__WORK ORDER__. Leaving all pictures aside, copy exactly the lines from the start of the listing below through the line that contains "Task: Focus the Username input field", and only those lines.

__RECORDED DATA__.
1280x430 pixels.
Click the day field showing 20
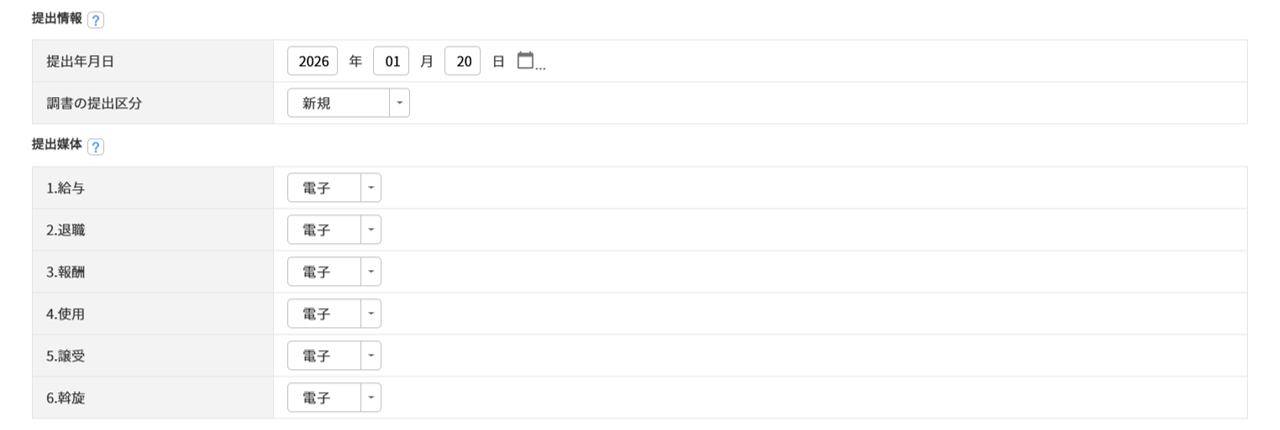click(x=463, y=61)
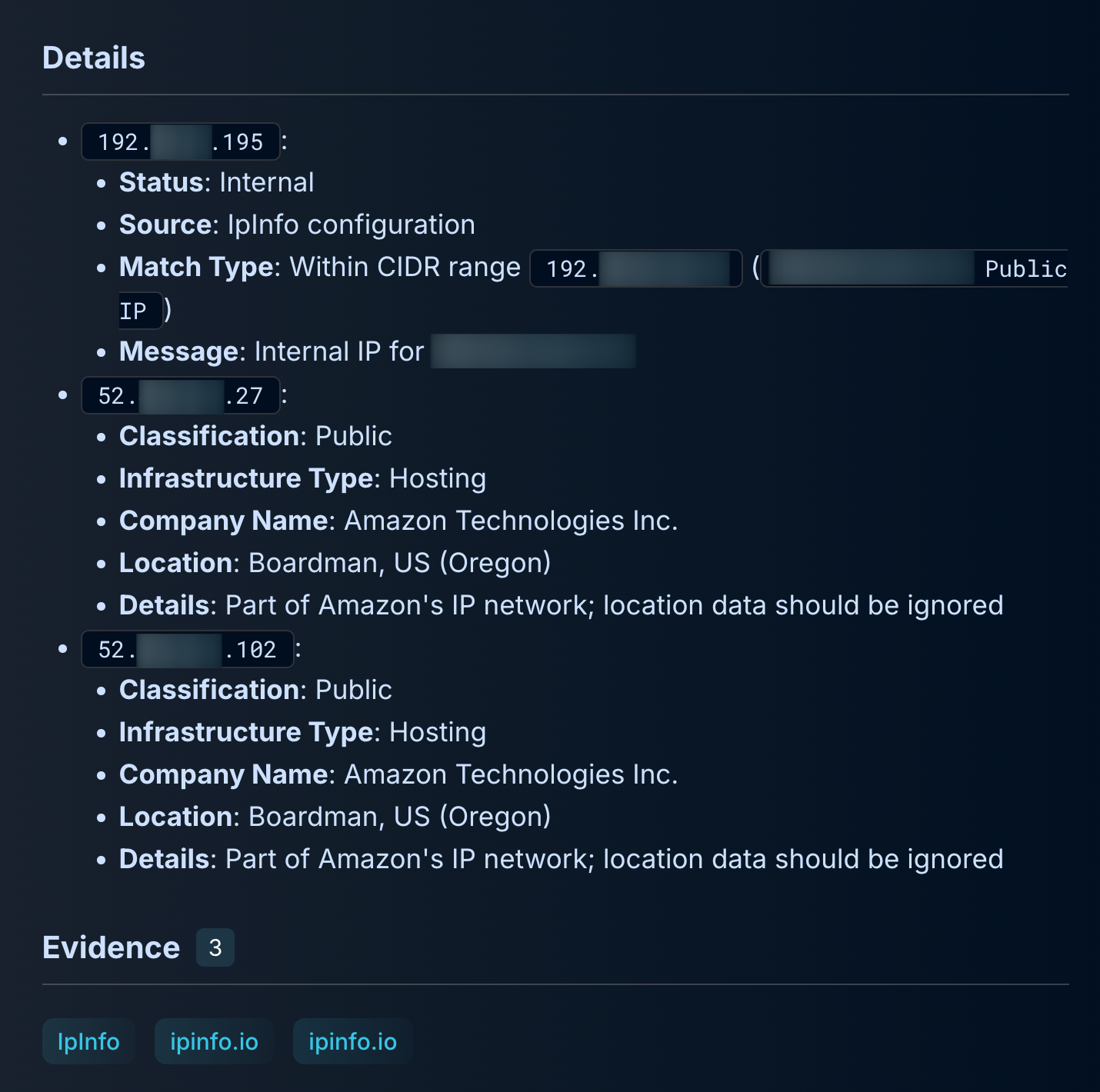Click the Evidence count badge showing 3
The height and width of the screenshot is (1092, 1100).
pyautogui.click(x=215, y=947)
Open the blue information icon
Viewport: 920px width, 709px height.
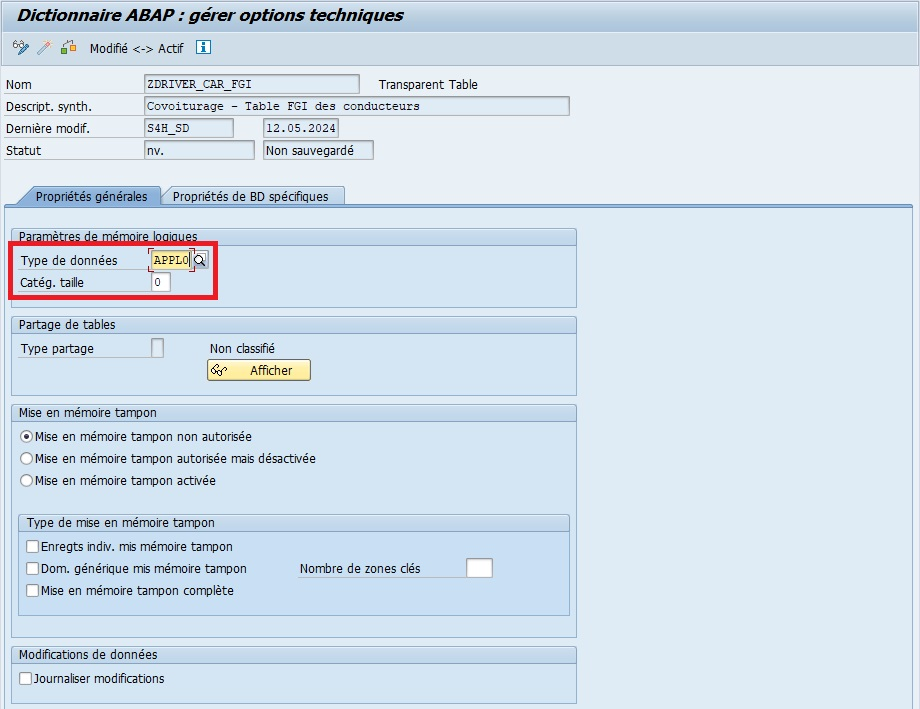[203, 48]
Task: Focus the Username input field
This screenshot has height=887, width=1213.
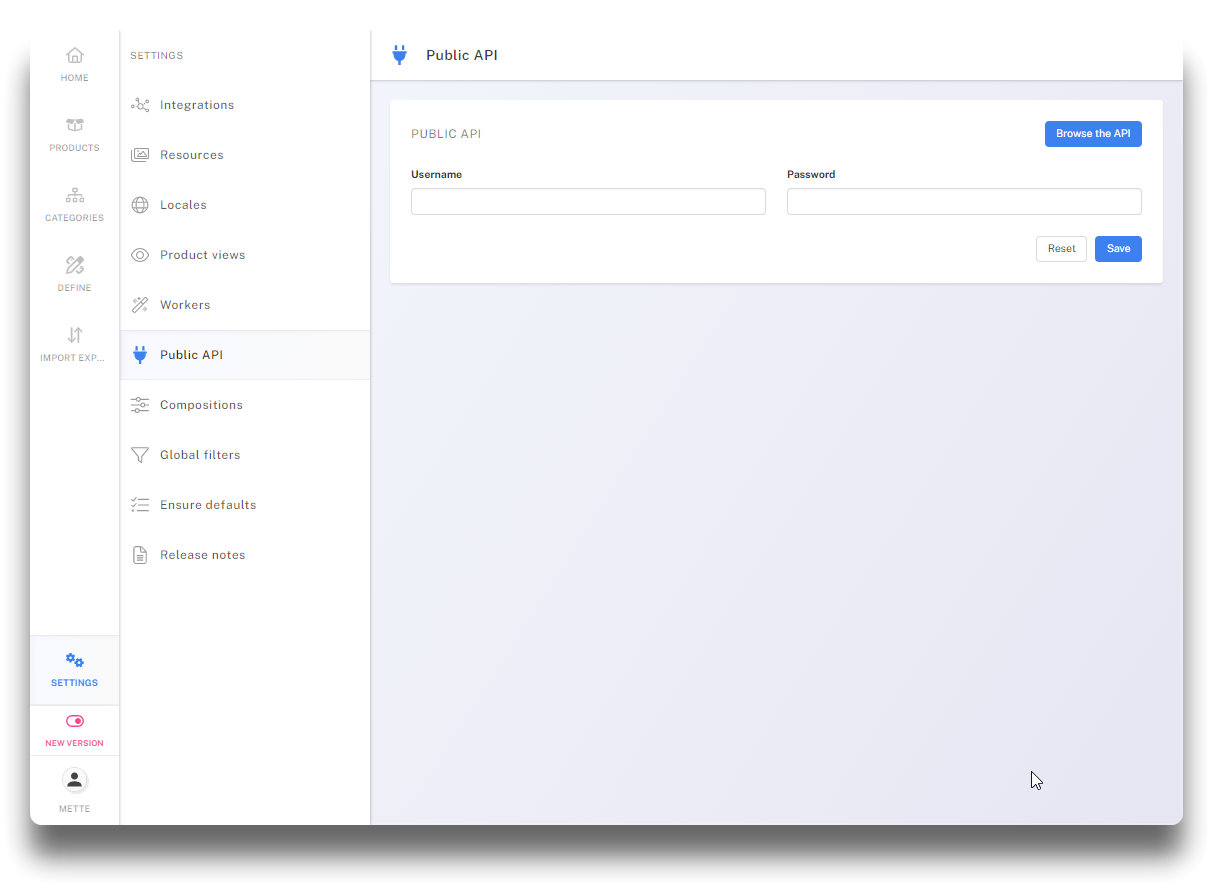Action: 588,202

__RESULT OF THE EXERCISE__.
1280x430 pixels.
Click the day field showing 20
click(x=463, y=61)
Click the Evidence count badge showing 3
The height and width of the screenshot is (1092, 1100).
pyautogui.click(x=215, y=947)
Open the blue information icon
Viewport: 920px width, 709px height.
[203, 48]
Task: Focus the Username input field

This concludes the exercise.